- TO DO
**a)** Retype the stretch of the passage on William Winter from "For new state" through "of the state.".
**b)** In one to three sentences, explain why, according to the passage on William Winter, the South needed to find common cause with the nation.
**c)** Carry on the passage on William Winter from its final sentence.

- EXTRACT
-- start --

For new state priorities, Winter favored improved public education and economic development. For the “ever-present problems of race relations,” he urged a search for solutions “other than the bull-whip and the shotgun.” The speech’s overarching theme was that “the South will be able to prosper and progress only as it increasingly finds common cause with the nation of which it is and always has been a vital and irreplaceable part.”3
This way of talking, as uncontroversial as it may seem today, was not particularly popular in Mississippi in 1963. Winter had to work as “practical politician” in Mississippi for 17 more years, almost certainly experiencing more disappointments than joys and even on good days usually having to settle for a glass half full, before finally achieving, in 1979, his goal of being elected Governor of the state.
What can we learn today from William Winter’s words and actions in “defense of the practical politician”? First, we can recognize that this practical politician did what he could, as often he thought he could, to improve the lives of Mississippians. He was consistently decent, honest, empathetic, and intelligent during years in which those qualities were not widely noticeable in Mississippi politics. He worked hard with countless fellow citizens over many years, and often under extremely trying circumstances, to begin to replace “impasse and frustration” with “order and progress.”

-- end --

- DATA SHOWN

-- start --

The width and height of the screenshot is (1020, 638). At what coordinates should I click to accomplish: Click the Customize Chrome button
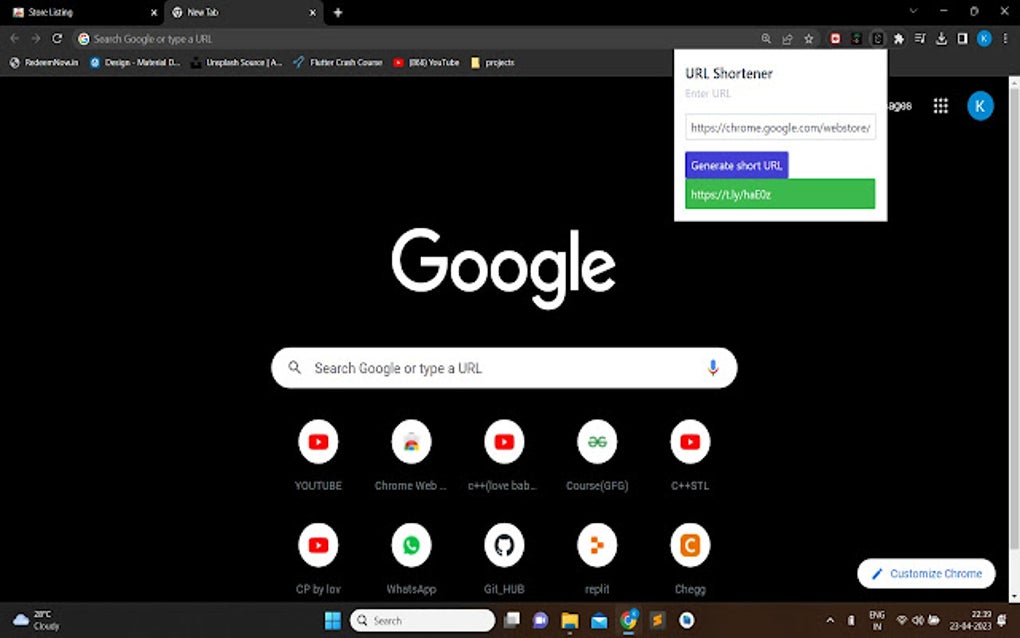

-- end --

- SET OF ANSWERS
**a)**
For new state priorities, Winter favored improved public education and economic development. For the “ever-present problems of race relations,” he urged a search for solutions “other than the bull-whip and the shotgun.” The speech’s overarching theme was that “the South will be able to prosper and progress only as it increasingly finds common cause with the nation of which it is and always has been a vital and irreplaceable part.”3
This way of talking, as uncontroversial as it may seem today, was not particularly popular in Mississippi in 1963. Winter had to work as “practical politician” in Mississippi for 17 more years, almost certainly experiencing more disappointments than joys and even on good days usually having to settle for a glass half full, before finally achieving, in 1979, his goal of being elected Governor of the state.

**b)** The South would be able to prosper and progress only as it increasingly found common cause with the nation. The speech describes the South as a vital and irreplaceable part of that nation, as it is and always has been.

**c)**
On the race issue—the first and in some ways only issue of Mississippi politics—William Winter as a practical politician made a limited but real difference. The historian Charles C. Bolton, assessing Winter’s early career, finds that, after the 1959 state elections, “Winter stood as one of the most-recognizable statewide officials who represented the racially moderate position in Mississippi politics.”4 Assessing Winter’s role in the state in the late 1960s, after his first (and unsuccessful) campaign for Governor, the historian Joseph Crespino describes Winter in 1967 as “a moderate reformer who represented the earliest incarnation of the New South Democratic leadership” that in the 1970s would include Governors such as Jimmy Carter of Georgia and Reubin Askew of Florida.5
Serving in the state’s most important office from 1980 to 1984, Winter was certainly one of Mississippi’s best Governors of the 20th century—in part because he had worked hard for, and won, the support and respect of the great majority of the state’s black leaders. Since leaving both office and the pursuit of office in the early 1990s, he has embraced racial healing and racial justice as central personal priorities. Today he is a still-active leader of the William Winter Institute for Racial Reconciliation at the University of Mississippi and the nearly universally acknowledged senior leader of Mississippi progressivism.
The great Mississippi writer William Faulkner once suggested that the artist’s goal is to put “a scratch on the face of anonymity.” Faulkner surely made his scratch. In the realm of Deep South politics in the second half of the 20th century, so did William Winter, and I don’t know of many others who can make a better or more honorable claim.
What traits most define this man and this career? I can think of three—all three of which seem to be in short supply and held low regard today.
First, William Winter is a grown-up. He has an adult character structure, reflective of qualities such as the capacity to cooperate with others, the recognition of one’s own limitations, the willingness to see issues from different sides, reasonableness, and the strength of character to hold in check the natural human tendencies toward narcissism and selfishness. How are these qualities faring in our public life today?
Second, William Winter was a depolarizer. His whole approach to politics was based on the idea that, despite our deeply felt and often painful differences, we can find ways to live together and make progress together. Arguably today’s most significant political trend is polarization. Regarding the race issue, Ross Barnett’s days are over. But regarding the values of compromise and political realism, the Ross Barnetts of this world—“He’s no moderate, like some other gent”—are growing in number and riding high and sassy.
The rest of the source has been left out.